Beginning in 1793, free settlers began to arrive. Meanwhile, some Aboriginal people were assimilated into white settlements, while others assisted settlers as guides, trackers, and stockmen. But the frontier, as it moved across the country, was generally a place of conflicts and sporadic bloodshed.   From the 1820s to the 1880s new colonies were established along the coast. Since 1825 Tasmania is an own colony, and since 1829 Western Australia colonialised, in 1835 Victoria was founded in Melbourne and in 1836 South Australia was founded. Especially in Tasmania the conflicts became a full-scale land war at some time, to which colonial authorities responded with declarations of martial law.

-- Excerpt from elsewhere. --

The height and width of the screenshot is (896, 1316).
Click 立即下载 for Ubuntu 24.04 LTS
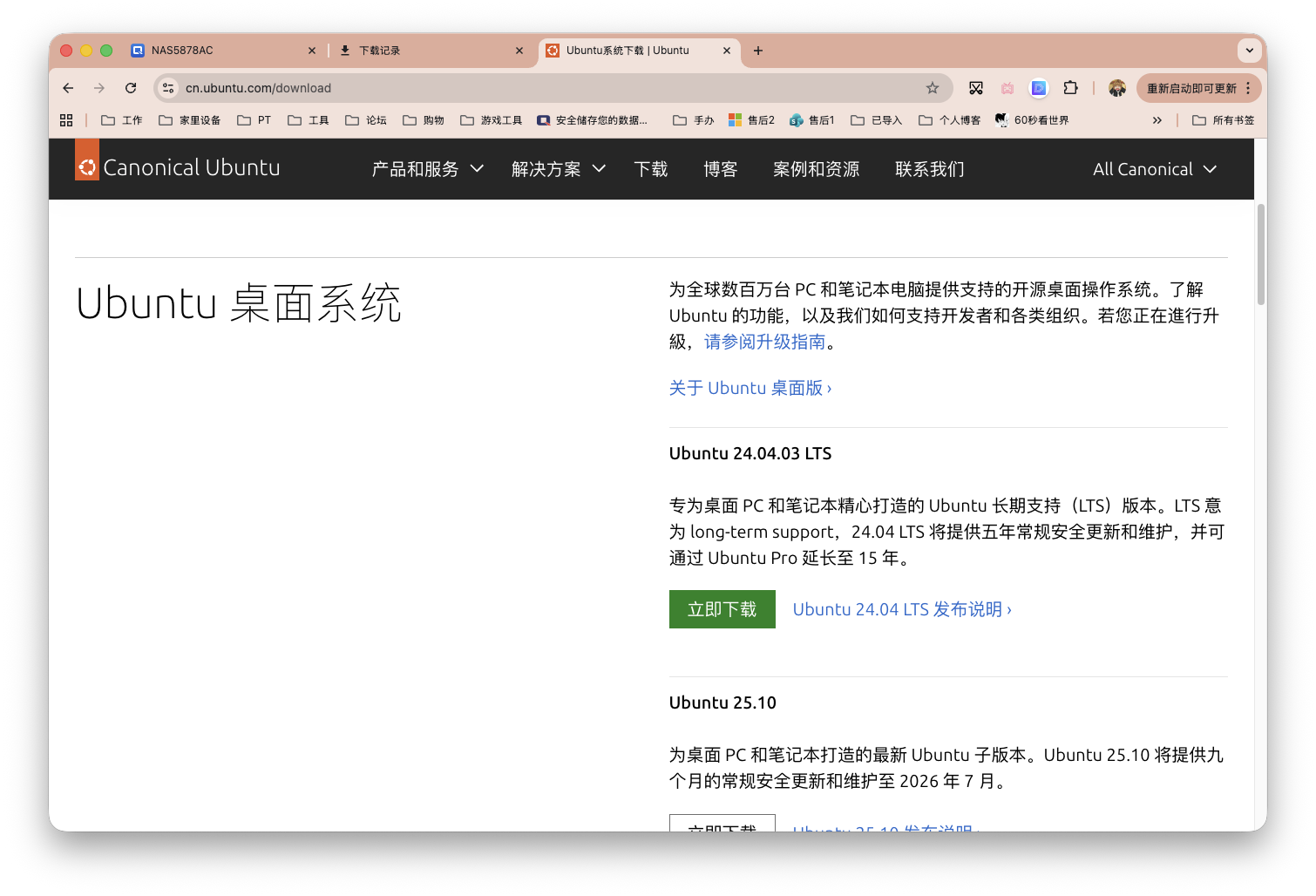tap(722, 608)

On many occasions Aboriginals were deliberately killed by settlers or police.   While they grew, the colonies were pushed further into the Australian continent, where sheep and cattle ranches began to become a major economic base. Meanwhile, Aboriginal communities began to be destroyed on a large scale. In principle, the official colonial policy throughout the 19th century was to treat the Aboriginals as equals, with the intention of eventually converting them to Christianity and European civilization through schools for Aboriginal children. Such acts, however, stressing good intentions, were infrequently supported and always under-financed. In fact, moving from a policy of protection to one of punishment was typical of the early colonial government.

  The culture clash between whites and Aboriginals was especially severe on the frontier. In the 1830s and 1840s, as the frontier pushed inland, some Aborigines were employed on sheep stations, and others were used for police patrols, but even some active church efforts to serve and educate the Aboriginals didn't stabilize race relations. White settlers poisoned and hunted Aborigines and abused and exploited Aboriginal women and children.   In 1850, the "Australian Colonies Government Act" gave the Colonies an almost independent Parliamentarian Government and a constitution. The deportation of convicts to New South Wales ended in 1840 and 1868 in Western Australia. Until 1851, there was an immense lack of employees, but this changed, as gold was found in Australia.

A strong economy began to develop very quickly. In only ten years the number of inhabitants grew three times higher. In 1859 Queensland was separated from New South Wales, four years later, the Northern Territory got separated from South Australia, but it took until 1890 until Western Australia got its first government.   In year 1900, the Commonwealth of Australia worked out a constitution, which became effective in 1901. Australia was independent.   On the 12.

March 1913 Canberra got new Capital City of Australia, but it took until 1927, for both Parliament and Government  to move from Melbourne to Canberra. In this year is also the last recorded massacre between settlers and Aboriginals,  when policemen shot 17 Aboriginals.